## Extract to read
[START]
Great, thanks. I will submit a patch to remove the bogus
check. This should fix myri10ge properly.


Thank you,

Drew

2007-12-12 18:45:19

by Kok, Auke

[permalink] [raw]
Subject: Re: [RFC] net: napi fix

David Miller wrote:
> From: Andrew Gallatin <[email protected]>
> Date: Wed, 12 Dec 2007 12:29:23 -0500
>
>> Is the netif_running() check even required?
>
> No, it is not.
>
> When a device is brought down, one of the first things
> that happens is that we wait for all pending NAPI polls
> to complete, then block any new polls from starting.

I think this was previously (pre-2.6.24) not the case, which is why e1000 et al
has this check as well and that's exactly what is causing most of the
net_rx_action oopses in the first place. Without the netif_running() check
previously the drivers were just unusable with NAPI and prone to many races with
down (i.e. touching some ethtool ioctl which wants to do a reset while routing
small packets at high numbers). that's why we added the netif_running() check in
the first place :)

There might be more drivers lurking that need this change...

Auke

2007-12-13 07:22:30

by Joonwoo Park

[permalink] [raw]
Subject: Re: [PATCH 6/7] [NETDEV]: tehuti Fix possible causing oops of net_rx_action

2007/12/13, David Miller <[email protected]>:
> From: "Joonwoo Park" <[email protected]>
> Date: Wed, 12 Dec 2007 13:01:27 +0900
>
>
> Any time your trying to make a caller "happy" by adjusting
> a return value forcefully, it's a hack.
>
> And I stated this in another reply about this issue.
>
> Please do not fix the problem this way.
>
> The correct way to fix this is, if we did process a full
> "weight" or work, we should not netif_rx_complete() and
> we should not re-enable chip interrupts.
>
> Instead we should return the true "work_done" value and
> allow the caller to thus poll us one more time.
>

Thanks so much for your advice.
I agree, returning work_done itself exactly.
I will rework for these drivers.

Thanks.
Joonwoo

2007-12-13 07:41:35

by Joonwoo Park

[permalink] [raw]
Subject: Re: [RFC] net: napi fix

2007/12/13, Kok, Auke <[email protected]>:
> David Miller wrote:
> > From: Andrew Gallatin <[email protected]>
> > Date: Wed, 12 Dec 2007 12:29:23 -0500
> >
> >> Is the netif_running() check even required?
> >
> > No, it is not.
> >
> > When a device is brought down, one of the first things
> > that happens is that we wait for all pending NAPI polls
> > to complete, then block any new polls from starting.
[END]
## Recorded information
[START]
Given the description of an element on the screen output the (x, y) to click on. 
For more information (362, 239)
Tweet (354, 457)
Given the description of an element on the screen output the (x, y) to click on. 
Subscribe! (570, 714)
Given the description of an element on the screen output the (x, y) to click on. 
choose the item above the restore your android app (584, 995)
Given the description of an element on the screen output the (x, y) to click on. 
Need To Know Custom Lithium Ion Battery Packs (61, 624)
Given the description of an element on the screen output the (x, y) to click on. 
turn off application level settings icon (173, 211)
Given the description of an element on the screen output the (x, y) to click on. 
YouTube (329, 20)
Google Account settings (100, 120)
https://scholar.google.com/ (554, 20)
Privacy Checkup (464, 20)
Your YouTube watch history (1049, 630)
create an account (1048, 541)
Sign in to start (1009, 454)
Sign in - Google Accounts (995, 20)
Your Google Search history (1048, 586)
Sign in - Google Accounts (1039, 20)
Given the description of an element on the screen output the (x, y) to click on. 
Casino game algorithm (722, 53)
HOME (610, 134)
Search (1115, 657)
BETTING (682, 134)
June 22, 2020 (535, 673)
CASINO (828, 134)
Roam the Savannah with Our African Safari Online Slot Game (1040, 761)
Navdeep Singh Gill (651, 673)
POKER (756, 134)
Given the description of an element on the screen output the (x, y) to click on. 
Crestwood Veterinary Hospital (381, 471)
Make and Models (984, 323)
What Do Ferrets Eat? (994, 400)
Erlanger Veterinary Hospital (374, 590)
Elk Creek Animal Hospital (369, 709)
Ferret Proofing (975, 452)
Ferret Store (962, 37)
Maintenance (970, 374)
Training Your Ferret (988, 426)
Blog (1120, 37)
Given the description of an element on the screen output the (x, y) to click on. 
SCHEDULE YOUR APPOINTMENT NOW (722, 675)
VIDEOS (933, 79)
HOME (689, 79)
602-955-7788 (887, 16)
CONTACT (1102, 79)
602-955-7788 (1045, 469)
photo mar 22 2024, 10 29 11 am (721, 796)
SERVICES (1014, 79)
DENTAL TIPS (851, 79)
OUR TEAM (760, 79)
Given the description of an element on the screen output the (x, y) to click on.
[END]
## Instructions
1. In the mailing-list thread about the NAPI fix, which driver does Auke name as also having the netif_running() check?
2. Swap "hack" for "workaround" in the passage of the NAPI mailing-list thread that begins at the words "2007/12/13, David Miller" and ends after "it's a hack.", and write that passage out.
3. Extend the NAPI mailing-list thread past its final line.

## Solved tasks
1. e1000

2.
2007/12/13, David Miller <[email protected]>:
> From: "Joonwoo Park" <[email protected]>
> Date: Wed, 12 Dec 2007 13:01:27 +0900
>
>
> Any time your trying to make a caller "happy" by adjusting
> a return value forcefully, it's a workaround.

3.
>
> I think this was previously (pre-2.6.24) not the case, which is why e1000 et al
> has this check as well and that's exactly what is causing most of the
> net_rx_action oopses in the first place. Without the netif_running() check
> previously the drivers were just unusable with NAPI and prone to many races with
> down (i.e. touching some ethtool ioctl which wants to do a reset while routing
> small packets at high numbers). that's why we added the netif_running() check in
> the first place :)
>
> There might be more drivers lurking that need this change...
>
> Auke
>

Also in my case, without netif_running() check, I cannot do ifconfig down.
It stucked if packet generator was sending packets.

Thanks
Joonwoo

2007-12-13 13:45:08

by Jarek Poplawski

[permalink] [raw]
Subject: Re: [RFC] net: napi fix

On 12-12-2007 19:41, Kok, Auke wrote:
> David Miller wrote:
>> From: Andrew Gallatin <[email protected]>
>> Date: Wed, 12 Dec 2007 12:29:23 -0500
>>
>>> Is the netif_running() check even required?
>> No, it is not.
>>
>> When a device is brought down, one of the first things
>> that happens is that we wait for all pending NAPI polls
>> to complete, then block any new polls from starting.
>
> I think this was previously (pre-2.6.24) not the case, which is why e1000 et al
> has this check as well and that's exactly what is causing most of the
> net_rx_action oopses in the first place. Without the netif_running() check
> previously the drivers were just unusable with NAPI and prone to many races with
> down (i.e. touching some ethtool ioctl which wants to do a reset while routing
> small packets at high numbers). that's why we added the netif_running() check in
> the first place :)
>
> There might be more drivers lurking that need this change...
>

As a matter of fact, since it's "unlikely()" in net_rx_action() anyway,
I wonder what is the main reason or gain of leaving such a tricky
exception, instead of letting drivers to always decide which is the
best moment for napi_complete()? (Or maybe even, in such a case, they
should call some function with this list_move_tail() if it's so
useful?)

Regards,
Jarek P.

2007-12-13 13:50:29

by David Miller

[permalink] [raw]
Subject: Re: [RFC] net: napi fix

From: Jarek Poplawski <[email protected]>
Date: Thu, 13 Dec 2007 14:49:53 +0100

> As a matter of fact, since it's "unlikely()" in net_rx_action() anyway,
> I wonder what is the main reason or gain of leaving such a tricky
> exception, instead of letting drivers to always decide which is the
> best moment for napi_complete()? (Or maybe even, in such a case, they
> should call some function with this list_move_tail() if it's so
> useful?)

It is the only sane way to synchronize the list manipulations.

There has to be a way for ->poll() to tell net_rx_action() two things:

1) How much work was completed, so we can adjust 'budget'
2) Was the NAPI quota exhausted? So that we know that
net_rx_action() still "owns" the polling context and
thus can do the list manipulation safely.

And these both need to be encoded into one single return value, thus
the adopted convention that "work == weight" means that the device has
not done a NAPI complete.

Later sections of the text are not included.